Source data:
------------------------------------
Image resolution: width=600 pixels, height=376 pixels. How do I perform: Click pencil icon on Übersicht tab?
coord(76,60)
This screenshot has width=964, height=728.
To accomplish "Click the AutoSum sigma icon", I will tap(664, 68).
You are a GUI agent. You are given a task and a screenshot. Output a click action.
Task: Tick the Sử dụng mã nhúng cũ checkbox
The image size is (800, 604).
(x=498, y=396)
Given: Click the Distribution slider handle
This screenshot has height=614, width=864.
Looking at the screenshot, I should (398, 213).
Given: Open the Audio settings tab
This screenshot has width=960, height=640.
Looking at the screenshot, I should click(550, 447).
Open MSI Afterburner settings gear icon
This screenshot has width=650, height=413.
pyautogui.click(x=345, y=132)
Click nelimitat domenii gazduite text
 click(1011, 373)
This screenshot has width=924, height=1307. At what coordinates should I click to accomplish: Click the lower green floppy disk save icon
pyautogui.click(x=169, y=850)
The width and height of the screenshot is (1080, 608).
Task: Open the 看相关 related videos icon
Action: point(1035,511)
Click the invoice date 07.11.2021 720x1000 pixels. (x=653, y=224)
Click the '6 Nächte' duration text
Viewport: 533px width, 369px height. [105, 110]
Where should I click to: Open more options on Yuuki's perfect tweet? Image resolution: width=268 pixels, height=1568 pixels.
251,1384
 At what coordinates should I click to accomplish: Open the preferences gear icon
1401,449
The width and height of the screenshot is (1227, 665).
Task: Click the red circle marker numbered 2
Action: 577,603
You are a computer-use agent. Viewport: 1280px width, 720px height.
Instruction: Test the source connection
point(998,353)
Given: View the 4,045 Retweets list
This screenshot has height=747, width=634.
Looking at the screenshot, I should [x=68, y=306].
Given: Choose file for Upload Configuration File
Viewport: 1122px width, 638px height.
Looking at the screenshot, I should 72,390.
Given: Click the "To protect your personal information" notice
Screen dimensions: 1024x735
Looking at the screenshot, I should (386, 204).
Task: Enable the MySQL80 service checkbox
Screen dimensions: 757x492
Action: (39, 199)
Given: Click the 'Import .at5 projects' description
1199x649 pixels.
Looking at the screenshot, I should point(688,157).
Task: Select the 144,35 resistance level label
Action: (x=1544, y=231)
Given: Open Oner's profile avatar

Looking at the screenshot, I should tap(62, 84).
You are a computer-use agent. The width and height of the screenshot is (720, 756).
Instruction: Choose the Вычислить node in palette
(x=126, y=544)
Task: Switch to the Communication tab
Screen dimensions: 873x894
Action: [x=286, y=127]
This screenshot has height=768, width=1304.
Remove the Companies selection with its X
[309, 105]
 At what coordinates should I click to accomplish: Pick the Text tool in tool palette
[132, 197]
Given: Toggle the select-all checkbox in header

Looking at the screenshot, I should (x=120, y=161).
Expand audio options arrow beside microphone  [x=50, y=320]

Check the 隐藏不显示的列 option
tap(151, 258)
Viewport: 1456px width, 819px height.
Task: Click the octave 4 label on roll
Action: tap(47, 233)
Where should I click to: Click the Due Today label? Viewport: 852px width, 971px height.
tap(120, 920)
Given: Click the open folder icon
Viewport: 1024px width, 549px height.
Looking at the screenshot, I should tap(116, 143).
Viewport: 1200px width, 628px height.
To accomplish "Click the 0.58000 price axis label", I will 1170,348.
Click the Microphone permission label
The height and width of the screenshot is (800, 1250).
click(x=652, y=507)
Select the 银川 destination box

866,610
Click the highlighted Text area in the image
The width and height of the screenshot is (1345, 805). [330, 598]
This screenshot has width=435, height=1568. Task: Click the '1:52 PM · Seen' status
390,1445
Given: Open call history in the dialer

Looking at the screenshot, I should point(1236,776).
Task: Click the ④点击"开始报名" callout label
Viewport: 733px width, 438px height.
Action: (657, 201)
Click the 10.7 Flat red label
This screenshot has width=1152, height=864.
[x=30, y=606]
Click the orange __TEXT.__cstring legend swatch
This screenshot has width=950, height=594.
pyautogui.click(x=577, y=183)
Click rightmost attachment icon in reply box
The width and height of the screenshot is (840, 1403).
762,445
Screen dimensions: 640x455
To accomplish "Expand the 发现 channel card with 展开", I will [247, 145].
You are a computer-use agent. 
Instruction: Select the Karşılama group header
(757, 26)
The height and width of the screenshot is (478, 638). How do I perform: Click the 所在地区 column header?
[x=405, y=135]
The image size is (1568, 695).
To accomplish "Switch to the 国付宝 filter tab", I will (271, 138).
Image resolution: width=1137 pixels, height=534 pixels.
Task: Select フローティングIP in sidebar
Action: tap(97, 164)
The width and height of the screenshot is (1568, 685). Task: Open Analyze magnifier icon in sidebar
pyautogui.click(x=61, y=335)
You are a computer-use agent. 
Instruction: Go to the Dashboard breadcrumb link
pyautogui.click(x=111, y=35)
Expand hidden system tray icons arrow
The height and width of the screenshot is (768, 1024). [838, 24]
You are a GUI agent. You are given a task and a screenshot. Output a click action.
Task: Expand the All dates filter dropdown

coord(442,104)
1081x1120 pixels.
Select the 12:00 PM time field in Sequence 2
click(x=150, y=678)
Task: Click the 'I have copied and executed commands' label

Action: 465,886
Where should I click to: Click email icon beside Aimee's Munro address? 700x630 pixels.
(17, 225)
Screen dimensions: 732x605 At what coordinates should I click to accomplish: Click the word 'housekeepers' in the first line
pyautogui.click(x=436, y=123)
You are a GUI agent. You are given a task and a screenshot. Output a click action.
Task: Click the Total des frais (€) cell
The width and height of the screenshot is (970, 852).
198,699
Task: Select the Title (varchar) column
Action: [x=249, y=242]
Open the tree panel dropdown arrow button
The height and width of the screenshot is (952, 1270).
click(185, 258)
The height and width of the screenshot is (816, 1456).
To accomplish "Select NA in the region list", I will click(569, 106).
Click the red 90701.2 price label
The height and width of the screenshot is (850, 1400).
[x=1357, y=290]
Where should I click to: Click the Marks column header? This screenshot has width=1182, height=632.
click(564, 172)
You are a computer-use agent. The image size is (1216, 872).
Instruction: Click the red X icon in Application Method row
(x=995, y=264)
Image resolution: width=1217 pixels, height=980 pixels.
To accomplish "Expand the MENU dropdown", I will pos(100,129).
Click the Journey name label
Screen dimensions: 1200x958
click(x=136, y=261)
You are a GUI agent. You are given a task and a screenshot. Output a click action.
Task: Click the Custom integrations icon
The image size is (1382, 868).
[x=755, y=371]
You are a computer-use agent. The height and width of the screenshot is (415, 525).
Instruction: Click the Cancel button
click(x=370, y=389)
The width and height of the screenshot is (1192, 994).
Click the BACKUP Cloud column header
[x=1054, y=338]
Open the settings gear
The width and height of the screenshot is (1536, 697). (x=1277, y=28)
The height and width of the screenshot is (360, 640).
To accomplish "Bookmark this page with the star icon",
------------------------------------
Start with the line that contains "Open the settings gear", end with the last line of the entries, and please retype every line in that span exactly, with no others.

**Your response**
Open the settings gear
The width and height of the screenshot is (1536, 697). (x=1277, y=28)
The height and width of the screenshot is (360, 640).
To accomplish "Bookmark this page with the star icon",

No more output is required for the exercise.